-- Data for processing follows --

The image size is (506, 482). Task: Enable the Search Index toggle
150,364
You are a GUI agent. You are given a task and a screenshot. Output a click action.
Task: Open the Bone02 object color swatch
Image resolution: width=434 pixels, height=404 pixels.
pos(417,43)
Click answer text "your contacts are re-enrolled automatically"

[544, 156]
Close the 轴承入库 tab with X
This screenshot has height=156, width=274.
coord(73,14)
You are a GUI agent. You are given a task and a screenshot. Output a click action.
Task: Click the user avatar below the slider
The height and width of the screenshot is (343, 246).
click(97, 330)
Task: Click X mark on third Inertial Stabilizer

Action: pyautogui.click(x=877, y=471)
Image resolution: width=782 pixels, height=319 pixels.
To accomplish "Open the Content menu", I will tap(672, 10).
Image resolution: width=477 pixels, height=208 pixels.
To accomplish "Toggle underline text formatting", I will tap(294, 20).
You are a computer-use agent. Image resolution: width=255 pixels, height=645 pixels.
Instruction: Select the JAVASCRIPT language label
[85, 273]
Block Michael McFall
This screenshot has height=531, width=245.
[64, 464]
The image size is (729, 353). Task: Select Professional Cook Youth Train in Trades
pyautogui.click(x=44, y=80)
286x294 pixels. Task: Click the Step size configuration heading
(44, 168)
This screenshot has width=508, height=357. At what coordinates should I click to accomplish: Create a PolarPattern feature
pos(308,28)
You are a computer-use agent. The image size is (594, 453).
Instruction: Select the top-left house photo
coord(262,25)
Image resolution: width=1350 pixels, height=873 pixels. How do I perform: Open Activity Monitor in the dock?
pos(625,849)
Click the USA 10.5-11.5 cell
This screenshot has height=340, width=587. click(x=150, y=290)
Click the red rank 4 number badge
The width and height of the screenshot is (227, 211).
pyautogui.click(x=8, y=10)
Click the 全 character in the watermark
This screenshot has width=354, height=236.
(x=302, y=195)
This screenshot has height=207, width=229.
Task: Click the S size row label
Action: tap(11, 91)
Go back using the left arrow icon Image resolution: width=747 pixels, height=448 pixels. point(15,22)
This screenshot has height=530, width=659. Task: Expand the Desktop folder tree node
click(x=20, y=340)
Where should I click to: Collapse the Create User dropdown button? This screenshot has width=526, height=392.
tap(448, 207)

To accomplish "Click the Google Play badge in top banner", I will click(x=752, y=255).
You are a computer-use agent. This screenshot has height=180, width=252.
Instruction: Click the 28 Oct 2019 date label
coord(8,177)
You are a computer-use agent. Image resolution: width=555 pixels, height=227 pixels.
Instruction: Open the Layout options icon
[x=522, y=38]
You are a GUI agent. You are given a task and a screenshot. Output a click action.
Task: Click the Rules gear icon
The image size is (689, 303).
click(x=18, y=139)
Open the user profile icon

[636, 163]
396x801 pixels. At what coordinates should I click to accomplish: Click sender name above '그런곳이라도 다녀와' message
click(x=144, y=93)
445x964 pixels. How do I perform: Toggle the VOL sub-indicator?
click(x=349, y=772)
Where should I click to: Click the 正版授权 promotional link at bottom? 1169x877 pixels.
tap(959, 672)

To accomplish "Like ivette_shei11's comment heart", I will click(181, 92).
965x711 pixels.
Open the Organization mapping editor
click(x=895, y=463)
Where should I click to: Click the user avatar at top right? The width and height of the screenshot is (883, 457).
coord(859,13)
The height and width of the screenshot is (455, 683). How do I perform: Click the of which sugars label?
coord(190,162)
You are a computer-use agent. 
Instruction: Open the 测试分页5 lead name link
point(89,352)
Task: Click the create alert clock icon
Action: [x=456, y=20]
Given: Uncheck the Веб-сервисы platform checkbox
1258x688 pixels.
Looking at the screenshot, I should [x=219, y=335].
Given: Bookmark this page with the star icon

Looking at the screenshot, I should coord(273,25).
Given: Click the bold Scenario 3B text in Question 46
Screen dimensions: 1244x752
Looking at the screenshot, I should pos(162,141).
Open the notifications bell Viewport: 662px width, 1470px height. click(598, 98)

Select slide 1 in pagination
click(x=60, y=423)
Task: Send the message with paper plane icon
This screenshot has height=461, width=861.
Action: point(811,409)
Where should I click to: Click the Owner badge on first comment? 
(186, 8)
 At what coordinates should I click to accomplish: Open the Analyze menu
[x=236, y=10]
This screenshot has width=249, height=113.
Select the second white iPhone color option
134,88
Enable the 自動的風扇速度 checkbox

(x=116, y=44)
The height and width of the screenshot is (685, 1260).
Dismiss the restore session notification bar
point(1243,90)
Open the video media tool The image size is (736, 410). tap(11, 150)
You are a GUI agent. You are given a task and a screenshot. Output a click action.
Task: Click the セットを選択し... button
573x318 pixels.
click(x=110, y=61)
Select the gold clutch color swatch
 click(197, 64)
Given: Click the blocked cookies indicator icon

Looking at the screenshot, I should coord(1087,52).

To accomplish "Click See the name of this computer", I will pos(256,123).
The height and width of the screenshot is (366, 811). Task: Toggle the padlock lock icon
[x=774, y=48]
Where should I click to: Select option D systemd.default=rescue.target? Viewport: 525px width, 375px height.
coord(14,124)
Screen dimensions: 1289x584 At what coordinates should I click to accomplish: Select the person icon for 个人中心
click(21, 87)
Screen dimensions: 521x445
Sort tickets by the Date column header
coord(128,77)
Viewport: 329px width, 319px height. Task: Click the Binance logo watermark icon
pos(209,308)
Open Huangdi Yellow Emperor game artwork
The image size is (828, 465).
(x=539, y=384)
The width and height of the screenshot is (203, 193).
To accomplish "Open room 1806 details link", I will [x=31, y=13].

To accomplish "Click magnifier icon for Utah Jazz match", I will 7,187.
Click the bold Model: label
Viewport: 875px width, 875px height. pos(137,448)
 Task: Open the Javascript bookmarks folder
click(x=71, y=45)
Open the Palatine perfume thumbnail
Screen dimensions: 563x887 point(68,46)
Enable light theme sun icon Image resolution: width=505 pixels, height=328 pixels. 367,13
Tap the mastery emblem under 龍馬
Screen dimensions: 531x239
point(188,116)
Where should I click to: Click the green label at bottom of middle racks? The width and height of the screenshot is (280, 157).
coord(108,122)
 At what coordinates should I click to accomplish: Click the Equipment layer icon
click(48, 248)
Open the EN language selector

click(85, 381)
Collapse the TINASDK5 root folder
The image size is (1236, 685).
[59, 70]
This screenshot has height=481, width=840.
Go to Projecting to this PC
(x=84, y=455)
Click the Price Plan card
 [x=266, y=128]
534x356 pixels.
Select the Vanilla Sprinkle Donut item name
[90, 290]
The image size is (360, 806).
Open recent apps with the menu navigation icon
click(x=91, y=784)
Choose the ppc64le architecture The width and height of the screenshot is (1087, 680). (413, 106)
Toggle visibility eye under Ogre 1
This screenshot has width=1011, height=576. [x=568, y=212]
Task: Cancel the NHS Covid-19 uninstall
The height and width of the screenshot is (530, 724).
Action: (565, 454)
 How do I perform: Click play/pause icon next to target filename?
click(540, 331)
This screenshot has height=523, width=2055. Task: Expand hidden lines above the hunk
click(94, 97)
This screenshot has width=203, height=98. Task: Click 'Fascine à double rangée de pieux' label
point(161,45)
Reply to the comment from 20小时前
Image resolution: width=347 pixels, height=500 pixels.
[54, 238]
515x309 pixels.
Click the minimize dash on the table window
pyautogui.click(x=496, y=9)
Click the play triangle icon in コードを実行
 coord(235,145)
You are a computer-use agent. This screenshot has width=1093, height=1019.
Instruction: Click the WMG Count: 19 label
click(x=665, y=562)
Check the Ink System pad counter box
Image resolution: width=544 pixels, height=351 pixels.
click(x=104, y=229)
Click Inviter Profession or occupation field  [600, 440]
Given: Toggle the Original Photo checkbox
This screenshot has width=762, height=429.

-- Data for processing concluded --

▶ [Exercise directions]
Repeat the lines above with every word intact.

▶ [Problem solution]
The image size is (506, 482). Task: Enable the Search Index toggle
150,364
You are a GUI agent. You are given a task and a screenshot. Output a click action.
Task: Open the Bone02 object color swatch
Image resolution: width=434 pixels, height=404 pixels.
pos(417,43)
Click answer text "your contacts are re-enrolled automatically"

[544, 156]
Close the 轴承入库 tab with X
This screenshot has height=156, width=274.
coord(73,14)
You are a GUI agent. You are given a task and a screenshot. Output a click action.
Task: Click the user avatar below the slider
The height and width of the screenshot is (343, 246).
click(97, 330)
Task: Click X mark on third Inertial Stabilizer

Action: pyautogui.click(x=877, y=471)
Image resolution: width=782 pixels, height=319 pixels.
To accomplish "Open the Content menu", I will tap(672, 10).
Image resolution: width=477 pixels, height=208 pixels.
To accomplish "Toggle underline text formatting", I will tap(294, 20).
You are a computer-use agent. Image resolution: width=255 pixels, height=645 pixels.
Instruction: Select the JAVASCRIPT language label
[85, 273]
Block Michael McFall
This screenshot has height=531, width=245.
[64, 464]
The image size is (729, 353). Task: Select Professional Cook Youth Train in Trades
pyautogui.click(x=44, y=80)
286x294 pixels. Task: Click the Step size configuration heading
(44, 168)
This screenshot has width=508, height=357. At what coordinates should I click to accomplish: Create a PolarPattern feature
pos(308,28)
You are a computer-use agent. The image size is (594, 453).
Instruction: Select the top-left house photo
coord(262,25)
Image resolution: width=1350 pixels, height=873 pixels. How do I perform: Open Activity Monitor in the dock?
pos(625,849)
Click the USA 10.5-11.5 cell
This screenshot has height=340, width=587. click(x=150, y=290)
Click the red rank 4 number badge
The width and height of the screenshot is (227, 211).
pyautogui.click(x=8, y=10)
Click the 全 character in the watermark
This screenshot has width=354, height=236.
(x=302, y=195)
This screenshot has height=207, width=229.
Task: Click the S size row label
Action: tap(11, 91)
Go back using the left arrow icon Image resolution: width=747 pixels, height=448 pixels. point(15,22)
This screenshot has height=530, width=659. Task: Expand the Desktop folder tree node
click(x=20, y=340)
Where should I click to: Collapse the Create User dropdown button? This screenshot has width=526, height=392.
tap(448, 207)

To accomplish "Click the Google Play badge in top banner", I will click(x=752, y=255).
You are a computer-use agent. This screenshot has height=180, width=252.
Instruction: Click the 28 Oct 2019 date label
coord(8,177)
You are a computer-use agent. Image resolution: width=555 pixels, height=227 pixels.
Instruction: Open the Layout options icon
[x=522, y=38]
You are a GUI agent. You are given a task and a screenshot. Output a click action.
Task: Click the Rules gear icon
The image size is (689, 303).
click(x=18, y=139)
Open the user profile icon

[636, 163]
396x801 pixels. At what coordinates should I click to accomplish: Click sender name above '그런곳이라도 다녀와' message
click(x=144, y=93)
445x964 pixels. How do I perform: Toggle the VOL sub-indicator?
click(x=349, y=772)
Where should I click to: Click the 正版授权 promotional link at bottom? 1169x877 pixels.
tap(959, 672)

To accomplish "Like ivette_shei11's comment heart", I will click(181, 92).
965x711 pixels.
Open the Organization mapping editor
click(x=895, y=463)
Where should I click to: Click the user avatar at top right? The width and height of the screenshot is (883, 457).
coord(859,13)
The height and width of the screenshot is (455, 683). How do I perform: Click the of which sugars label?
coord(190,162)
You are a computer-use agent. 
Instruction: Open the 测试分页5 lead name link
point(89,352)
Task: Click the create alert clock icon
Action: [x=456, y=20]
Given: Uncheck the Веб-сервисы platform checkbox
1258x688 pixels.
Looking at the screenshot, I should [x=219, y=335].
Given: Bookmark this page with the star icon

Looking at the screenshot, I should coord(273,25).
Given: Click the bold Scenario 3B text in Question 46
Screen dimensions: 1244x752
Looking at the screenshot, I should pos(162,141).
Open the notifications bell Viewport: 662px width, 1470px height. click(598, 98)

Select slide 1 in pagination
click(x=60, y=423)
Task: Send the message with paper plane icon
This screenshot has height=461, width=861.
Action: point(811,409)
Where should I click to: Click the Owner badge on first comment? 
(186, 8)
 At what coordinates should I click to accomplish: Open the Analyze menu
[x=236, y=10]
This screenshot has width=249, height=113.
Select the second white iPhone color option
134,88
Enable the 自動的風扇速度 checkbox

(x=116, y=44)
The height and width of the screenshot is (685, 1260).
Dismiss the restore session notification bar
point(1243,90)
Open the video media tool The image size is (736, 410). tap(11, 150)
You are a GUI agent. You are given a task and a screenshot. Output a click action.
Task: Click the セットを選択し... button
573x318 pixels.
click(x=110, y=61)
Select the gold clutch color swatch
 click(197, 64)
Given: Click the blocked cookies indicator icon

Looking at the screenshot, I should coord(1087,52).

To accomplish "Click See the name of this computer", I will pos(256,123).
The height and width of the screenshot is (366, 811). Task: Toggle the padlock lock icon
[x=774, y=48]
Where should I click to: Select option D systemd.default=rescue.target? Viewport: 525px width, 375px height.
coord(14,124)
Screen dimensions: 1289x584 At what coordinates should I click to accomplish: Select the person icon for 个人中心
click(21, 87)
Screen dimensions: 521x445
Sort tickets by the Date column header
coord(128,77)
Viewport: 329px width, 319px height. Task: Click the Binance logo watermark icon
pos(209,308)
Open Huangdi Yellow Emperor game artwork
The image size is (828, 465).
(x=539, y=384)
The width and height of the screenshot is (203, 193).
To accomplish "Open room 1806 details link", I will [x=31, y=13].

To accomplish "Click magnifier icon for Utah Jazz match", I will 7,187.
Click the bold Model: label
Viewport: 875px width, 875px height. pos(137,448)
 Task: Open the Javascript bookmarks folder
click(x=71, y=45)
Open the Palatine perfume thumbnail
Screen dimensions: 563x887 point(68,46)
Enable light theme sun icon Image resolution: width=505 pixels, height=328 pixels. 367,13
Tap the mastery emblem under 龍馬
Screen dimensions: 531x239
point(188,116)
Where should I click to: Click the green label at bottom of middle racks? The width and height of the screenshot is (280, 157).
coord(108,122)
 At what coordinates should I click to accomplish: Click the Equipment layer icon
click(48, 248)
Open the EN language selector

click(85, 381)
Collapse the TINASDK5 root folder
The image size is (1236, 685).
[59, 70]
This screenshot has height=481, width=840.
Go to Projecting to this PC
(x=84, y=455)
Click the Price Plan card
 [x=266, y=128]
534x356 pixels.
Select the Vanilla Sprinkle Donut item name
[90, 290]
The image size is (360, 806).
Open recent apps with the menu navigation icon
click(x=91, y=784)
Choose the ppc64le architecture The width and height of the screenshot is (1087, 680). (413, 106)
Toggle visibility eye under Ogre 1
This screenshot has width=1011, height=576. [x=568, y=212]
Task: Cancel the NHS Covid-19 uninstall
The height and width of the screenshot is (530, 724).
Action: (565, 454)
 How do I perform: Click play/pause icon next to target filename?
click(540, 331)
This screenshot has height=523, width=2055. Task: Expand hidden lines above the hunk
click(94, 97)
This screenshot has width=203, height=98. Task: Click 'Fascine à double rangée de pieux' label
point(161,45)
Reply to the comment from 20小时前
Image resolution: width=347 pixels, height=500 pixels.
[54, 238]
515x309 pixels.
Click the minimize dash on the table window
pyautogui.click(x=496, y=9)
Click the play triangle icon in コードを実行
 coord(235,145)
You are a computer-use agent. This screenshot has width=1093, height=1019.
Instruction: Click the WMG Count: 19 label
click(x=665, y=562)
Check the Ink System pad counter box
Image resolution: width=544 pixels, height=351 pixels.
click(x=104, y=229)
Click Inviter Profession or occupation field  [600, 440]
Given: Toggle the Original Photo checkbox
This screenshot has width=762, height=429.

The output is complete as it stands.